Compared to four years ago, 44% more people voted in the Republican primary over the weekend, and the number of Democratic primary voters more than doubled in the 15 counties with the most registered voters. During the entire first week of early voting, turnout in the Republican primary is up 14% from the last gubernatorial primary. Democratic turnout is up 85%.

“I’ll be blunt,” began Gov. Greg Abbott in a fundraising email. “Democratic voter turnout is surging statewide during Early Voting,” and Democrats are voting in numbers that “should shock every conservative to their core.”

Actually, both parties are setting records for early voting turnout in a gubernatorial election year.

Based on the number of people casting ballots through the first week of early voting, Republican turnout trails only 2016, and Democratic turnout trails only 2008, a pair of years featuring unresolved, competitive presidential primaries. It’s true that more Democrats have voted early this week than during the first week of 2014 and 2010 combined. It’s also true that Republican early-voting turnout has increased in every gubernatorial election cycle since at least 1998.

As wonderful, or threatening, as all this sounds, there’s a stark reality lurking behind these buoyant turnout figures: south of 4% of registered voters have gone to the polls.

There are nearly 10M registered voters living in those 15 counties, equivalent to the population of Michigan. That record-smashing Democratic primary turnout is equivalent to the population of Grand Rapids.

Earlier this month, we explored the dismal track record of primary participation in Texas, especially in gubernatorial – or, as the Washington pundits call it, mid-term – election years. In 2014, Texas ranked 38th out of the 47 states that held a statewide primary election. In three of the states we beat out, only one party had a statewide primary. Texas has not ranked in the top half of states since 1978, when it placed 20th out of 41. Over the last 10 gubernatorial election years, primary participation increased 21% while the voting-age population more than doubled.
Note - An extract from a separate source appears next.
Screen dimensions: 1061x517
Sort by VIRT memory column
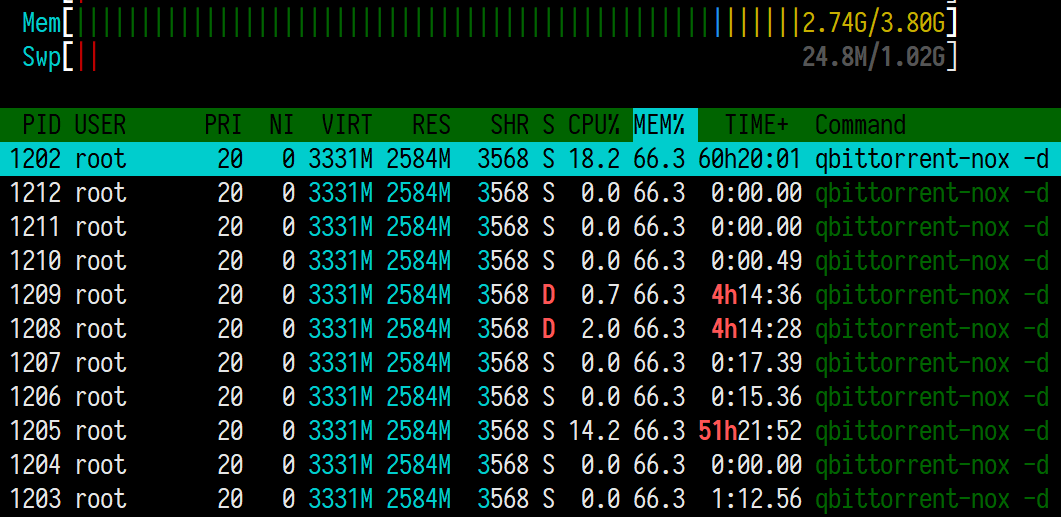346,125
That leads us to the second stark reality about record-setting turnout numbers. The vast majority of current primary voters are recent primary voters. Nearly 88% of Republican primary voters and 72% of Democratic primary voters so far have voted in a recent primary of the same party, according to ongoing analyses (PDF) by Republican strategist Derek Ryan. “New” voters comprise about 10% of Republican primary votes cast and 22% of Democratic primary votes cast. This implies, particularly for the Republican primary, that the growth in primary voting is mostly people voting earlier than in recent years. The fact that one fifth of Democratic primary voters having no recent primary history is encouraging, but it pales to 2008, when turnout more than quadrupled over the previous presidential primary.

Crossover voting has been minor. Just 3% of Republican primary voters and 6% of Democratic primary voters’ most recent primary history is with the other party, according to Ryan’s analysis.

With the final week of early voting underway, the number of “new” primary voters may rise. In each of the last two gubernatorial election cycles, more than half of the early vote was cast during the second week, typically building each day until Friday, the last and biggest day for in-person early voting. For that to repeat, more first-time primary voters need to come to the polls.

Meanwhile, somewhere around 15M Texans eligible to vote probably won’t, either early or on Election Day. No matter what happens, Texas will rank first in the nation in primary turnout. That’s the benefit of holding the earliest mid-term election primary in the nation.